Filter the material below down to the lines containing the word "width".

START Information supplied

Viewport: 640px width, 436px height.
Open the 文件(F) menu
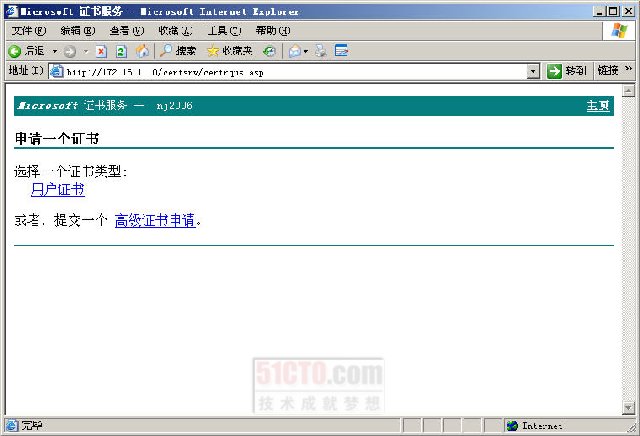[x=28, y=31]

END Information supplied
START Information supplied

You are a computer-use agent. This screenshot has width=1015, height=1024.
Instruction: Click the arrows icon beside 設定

END Information supplied

Output for this task =
Viewport: 640px width, 436px height.
You are a computer-use agent. This screenshot has width=1015, height=1024.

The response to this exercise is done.